American Meat Institute Urges Consumers to Treat Study on Beef Consumption and Male Fertility with Healthy Dose of Skepticism
The study does not include any laboratory analysis of the compounds suggested to be contained in beef, much less the beef that may have been consumed by the mothers decades ago.
29/03/07 The following statement was issued by AMI Foundation Vice President of Scientific Affairs Dr.Randy Huffman:
"Announcement of a study on the impact of beef consumption during pregnancy and sperm concentration and fertility in adult male offspring should be viewed with a giant dose of skepticism.
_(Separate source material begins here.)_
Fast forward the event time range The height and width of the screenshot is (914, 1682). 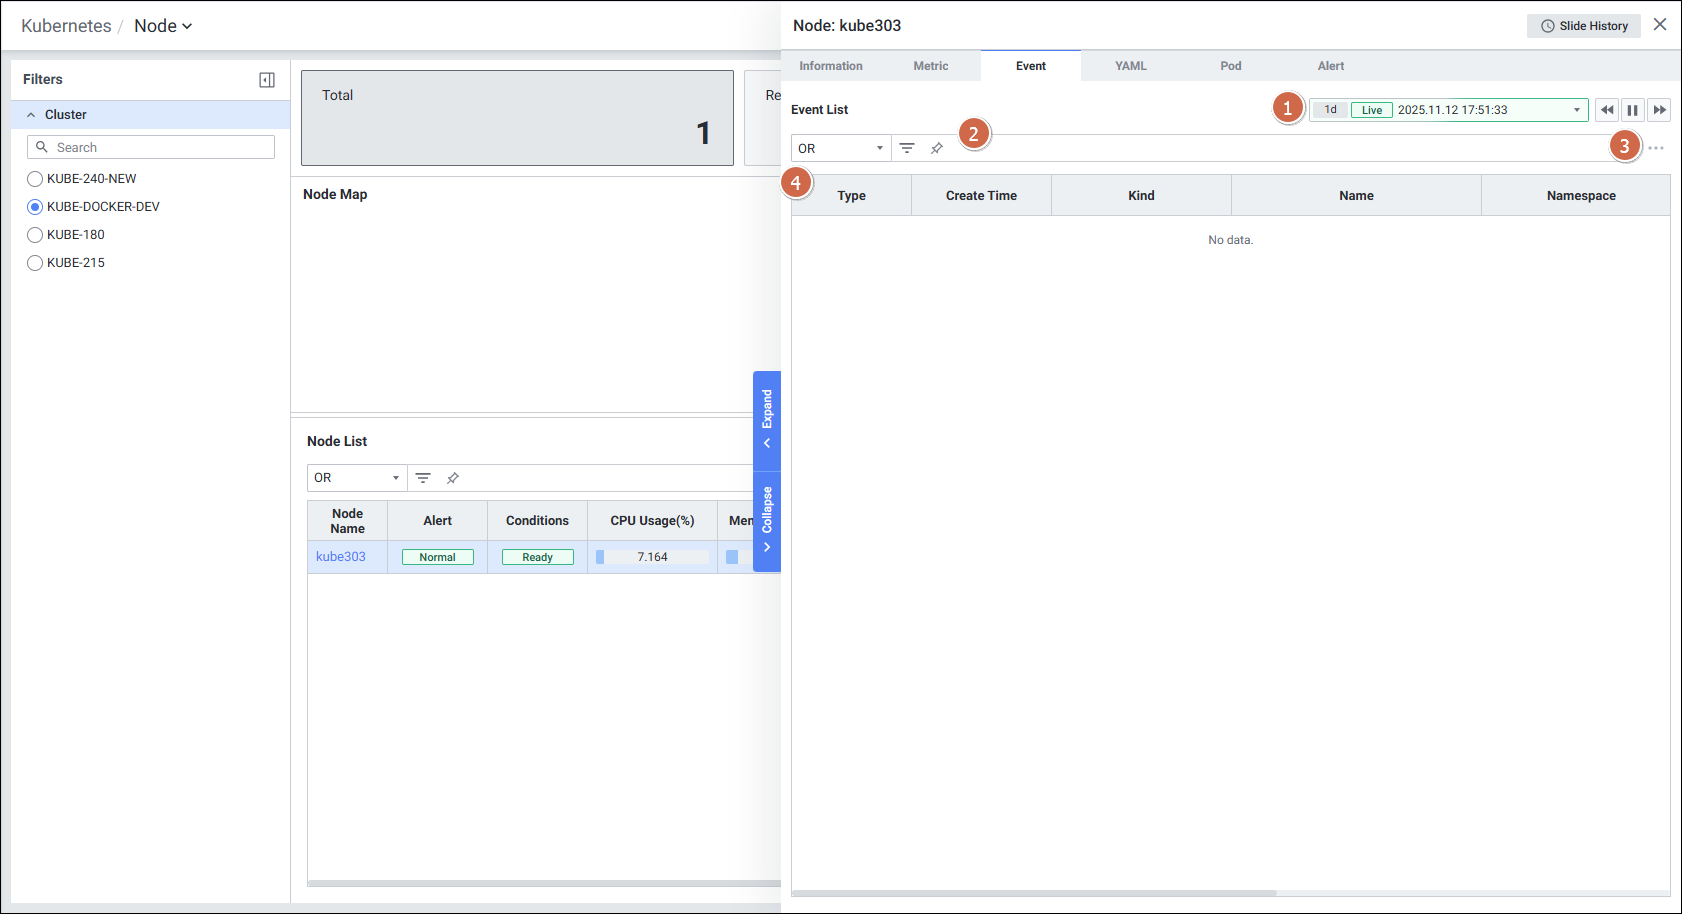coord(1660,110)
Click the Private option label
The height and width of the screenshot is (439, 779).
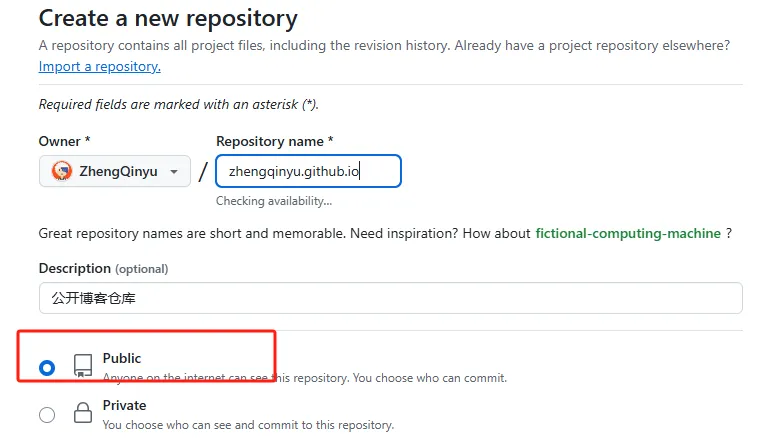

In conducting this study, adult men who had already conceived children were told to ask their mothers what they ate decades earlier during pregnancy. It is widely accepted that food recall can be notoriously poor from even a day or a week before, let alone multiple decades. Asking a woman of advanced age to recall with any degree of accuracy her beef consumption patterns 20, 30 or 40 years ago is absolutely absurd. Furthermore, professional interviewers were not used in this study. Instead, the male study subjects were asked to interview their own mothers. The study authors even admit the mothers' food recall is 'undoubtedly subject to error.'
The most glaring fault with this study is the purely speculative conclusion that certain chemical components of beef were the cause of associations observed between the questionnaire responses and the count of sperm in the male subjects. The study does not include any laboratory analysis of the compounds suggested to be contained in beef, much less the beef that may have been consumed by the mothers decades ago. To conclude that some undetected compound is the cause for an association seen in these data is of questionable validity.
Finally, it is noteworthy that the 387 men in this study all successfully conceived a child without medical assistance. This appears to be a health study in search of a health problem.
Consumers should continue to eat balanced diets in moderation, get plenty of daily exercise consistent with government recommendations and reduce their consumption of news about poorly designed studies and overdone headlines."